Passage shown:

As we have mentioned, there are three myrtle species, but there are also certain varieties of the plant.

Here are the most common and the most popular ones.

Myrtus communis – The common myrtle is native to the Mediterranean area, the archipelagos of Macaronesia, and to western parts of Asia and India. It is an evergreen tree or shrub, with leaves loaded with aromatic essential oils.

Its flowers are shaped like stars, usually white and they have many stamens.

The fruits of common myrtle are dark purple berries, although there is also a variety of dark yellow ones. Pollination is done by insects, while birds disperse the seeds.

Myrtus nivellei – The Saharan myrtle, known as tefeltest in the Tuareg language is a specie endemic to the desert of the Sahara, precisely, the mountains in its central parts. Saharan myrtle grows in the south of Algeria and northern parts of Chad.

This species is found in relicts of woodlands that grow in mountainous parts of the central Sahara.

Tuareg people appreciate it very much and use it for medicinal purposes. Saharan myrtle is a traditional herbal medicine for Tuaregs.

Myrtus communis ‘Tarentina’ – Tarentum myrtle, the awarded one, is a very nice-looking sub-specie, usually used in gardening.

Data under study:
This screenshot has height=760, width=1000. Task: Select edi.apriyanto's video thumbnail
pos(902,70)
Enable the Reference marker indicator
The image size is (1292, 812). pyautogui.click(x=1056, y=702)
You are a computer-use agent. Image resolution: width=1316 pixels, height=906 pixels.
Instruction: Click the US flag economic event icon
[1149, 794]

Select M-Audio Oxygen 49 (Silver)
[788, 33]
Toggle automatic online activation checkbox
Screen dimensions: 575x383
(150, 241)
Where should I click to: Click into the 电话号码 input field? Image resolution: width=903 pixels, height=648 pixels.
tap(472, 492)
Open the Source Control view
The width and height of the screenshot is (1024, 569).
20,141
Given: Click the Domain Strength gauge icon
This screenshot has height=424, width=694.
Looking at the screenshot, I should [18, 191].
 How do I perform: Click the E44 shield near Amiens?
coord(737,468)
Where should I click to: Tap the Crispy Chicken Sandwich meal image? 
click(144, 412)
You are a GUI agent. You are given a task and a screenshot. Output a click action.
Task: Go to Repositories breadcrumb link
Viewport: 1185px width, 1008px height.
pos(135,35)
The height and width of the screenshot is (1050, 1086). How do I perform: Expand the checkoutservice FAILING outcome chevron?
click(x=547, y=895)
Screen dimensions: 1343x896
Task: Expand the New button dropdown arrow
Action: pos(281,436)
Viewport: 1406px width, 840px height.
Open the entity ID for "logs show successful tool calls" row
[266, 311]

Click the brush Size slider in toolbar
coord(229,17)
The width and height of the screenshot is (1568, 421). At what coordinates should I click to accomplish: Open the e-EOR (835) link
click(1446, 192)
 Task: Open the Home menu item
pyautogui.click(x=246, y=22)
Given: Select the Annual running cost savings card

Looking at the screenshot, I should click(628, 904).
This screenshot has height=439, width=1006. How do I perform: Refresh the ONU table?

Explore the material:
1 > In the passage on myrtle species, what do the Tuareg people call the Saharan myrtle?
2 > Pick up the passage on myrtle species right after its last sentence and keep it going.

Exercise responses:
1 > Tefeltest.

2 >
It is compact and bushy, so it gives the space an extraordinary appearance. It could grow 3-6 ft in height and 3-6 ft in width.

Myrtus communis ‘Tarentina variegata’ – This one is simply a variety of the previous one.

It grows in a similar manner as the original one, but its leaves are of paler yellow leaves, adorned with lovely green stripes.

Myrtus communis dwarf varieties – There are several dwarf varieties of the common myrtle, with characteristics of the original plants, only smaller in size.

Myrtle Mythology and Symbolism 

Myrtle has a very prominent place in mythology and beliefs around the world.

Starting from the classical era, the myrtle was highly praised by the ancient Greeks, associated with the goddess of love, beautiful Aphrodite, and with the goddess of earth and fertility, Demeter.

It is attested in Greek texts that dreaming of myrtle is a good sign.

It is an auspicious sign for women and for farmers, because of its connection to the goddesses Demeter and Aphrodite.

The myrtle and the rose flower were considered sacred to Aphrodite.

Myrtle is also associated with a minor deity lacchus, one in connection with the procession of Eleusian mysteries.

Ancient Romans associated myrtle with Aphrodite’s Roman counterpart, Venus. Myrtle was also featured in wedding rituals.

According to Aeneid, a myrtle shrub was growing on the grave of Polydorus, resembling the spears by which he was killed.

When Aeneas tried to take out the shrub, the earth started bleeding, saying him to leave it.

Myrtle is considered a sacred plant in Jewish tradition and it is used in Jewish liturgy.

As a fragrant, but not very tasteful plant, it symbolically represents those who are not profound in their knowledge of Torah but still make good deeds.

In Jewish mysticism, myrtle stands for masculine energy.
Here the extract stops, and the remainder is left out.